## Task prompt
Could you transcribe exactly the lines from the one containing "739x391 pixels." through the last line of the records below, leaving out the pictures?

## Extracted entries

+++++

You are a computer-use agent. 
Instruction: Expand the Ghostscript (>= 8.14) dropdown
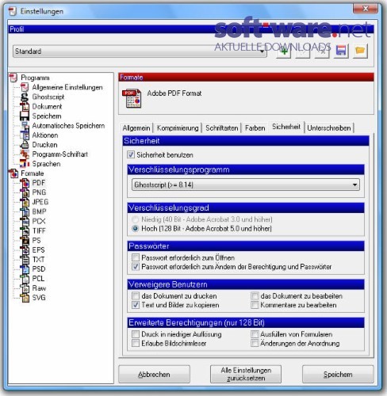point(246,185)
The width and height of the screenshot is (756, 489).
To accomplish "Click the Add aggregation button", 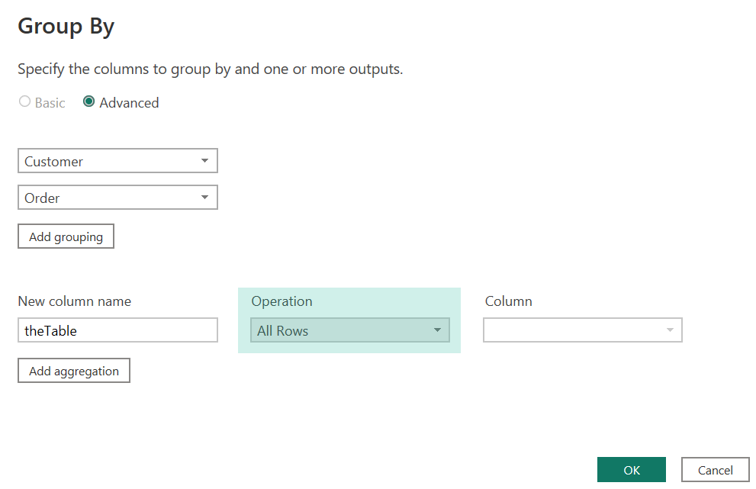I will point(74,371).
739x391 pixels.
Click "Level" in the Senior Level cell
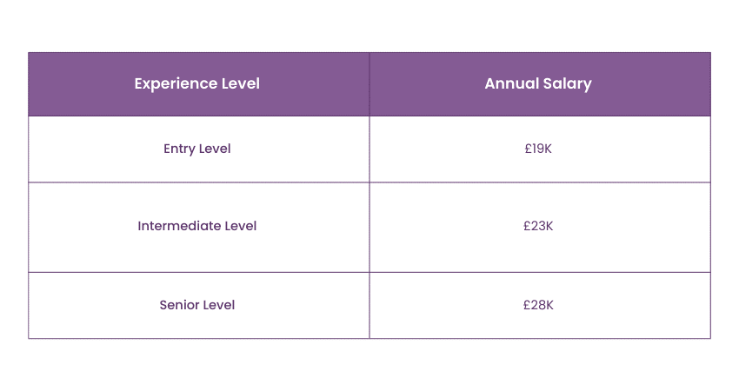click(218, 305)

+++++

## Answer below
739x391 pixels.
Click "Level" in the Senior Level cell
click(218, 305)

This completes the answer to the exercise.